Cyber Posture

CVE-2026-33254

Medium

Published: 22 April 2026

Published
22 April 2026
Modified
27 April 2026
KEV Added
Patch
CVSS Score 5.3 CVSS:3.1/AV:N/AC:L/PR:N/UI:N/S:U/C:N/I:N/A:L
EPSS Score 0.0001 1.8th percentile
Risk Priority 11 60% EPSS · 20% KEV · 20% CVSS

Summary

CVE-2026-33254 is a medium-severity Allocation of Resources Without Limits or Throttling (CWE-770) vulnerability in Powerdns Dnsdist. Its CVSS base score is 5.3 (Medium).

Operationally, exploitation aligns with the MITRE ATT&CK technique Application Exhaustion Flood (T1499.003); ranked at the 1.8th percentile by exploit likelihood (below the median); it is not currently listed in the CISA KEV catalog.

The strongest mitigations our analysis identified are NIST 800-53 AC-10 (Concurrent Session Control) and SC-5 (Denial-of-service Protection).
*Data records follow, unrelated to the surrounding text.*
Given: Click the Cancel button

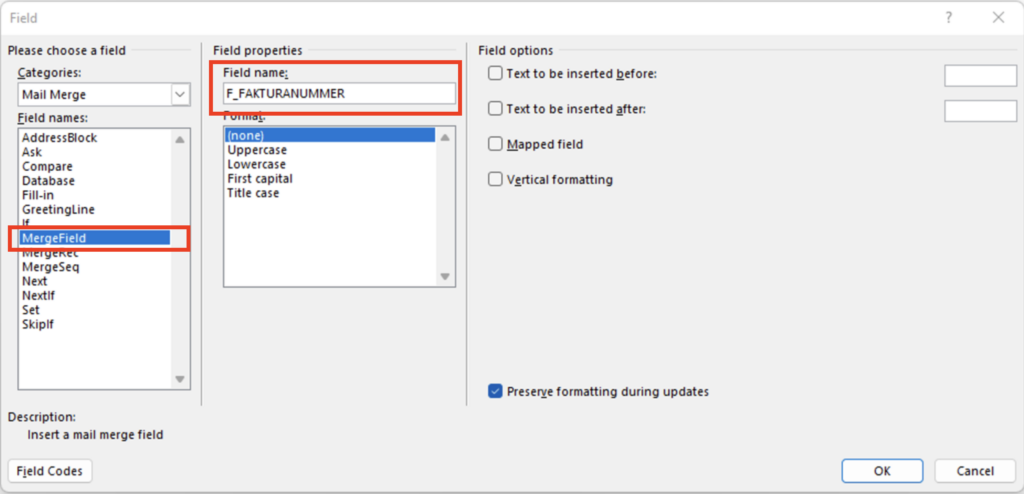Looking at the screenshot, I should click(975, 471).
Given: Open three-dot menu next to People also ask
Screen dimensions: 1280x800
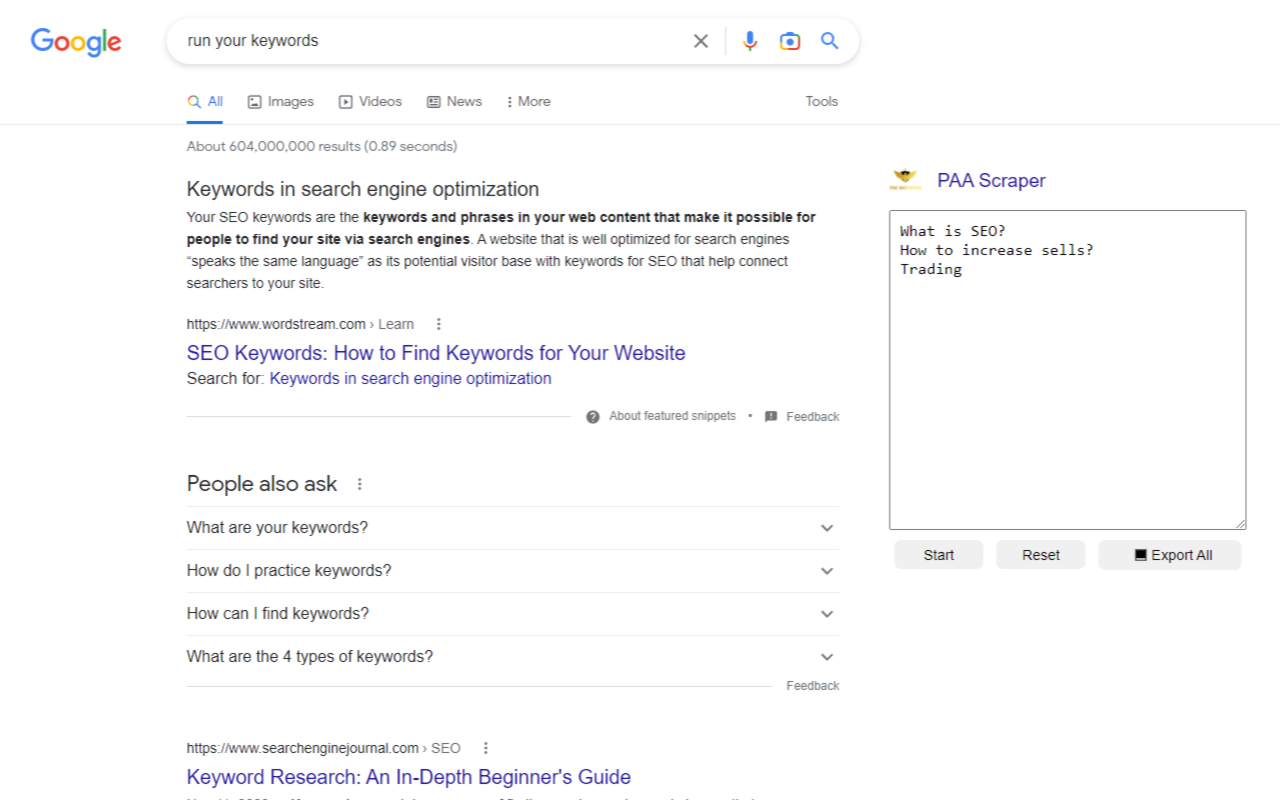Looking at the screenshot, I should [x=360, y=484].
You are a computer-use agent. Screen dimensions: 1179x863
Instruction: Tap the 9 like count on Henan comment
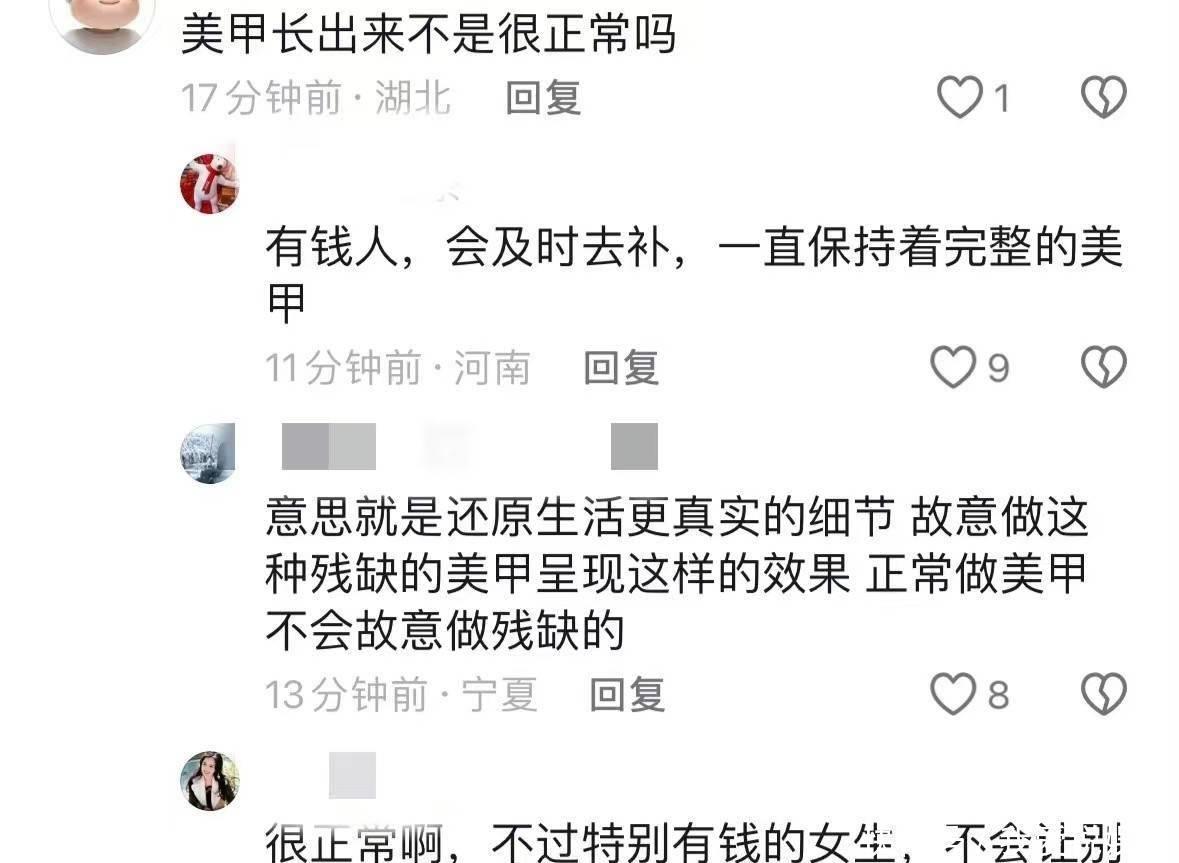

Threat & Defense at a Glance

What attackers do: exploitation maps to Application Exhaustion Flood (T1499.003). What defenders deploy: see the NIST 800-53 controls recommended below.
Threat & Defense Details

Mitigating Controls (NIST 800-53 r5)AI

prevent

Directly implements denial-of-service protections to counter connection flooding via concurrent DoQ or DoH3 connections that cause memory exhaustion in DNSdist.

prevent

Establishes resource allocation limits to prevent unbounded memory consumption triggered by large numbers of concurrent DoQ or DoH3 connections.

prevent

Enforces concurrent session or connection limits to mitigate resource exhaustion from excessive simultaneous DoQ or DoH3 connections to DNSdist.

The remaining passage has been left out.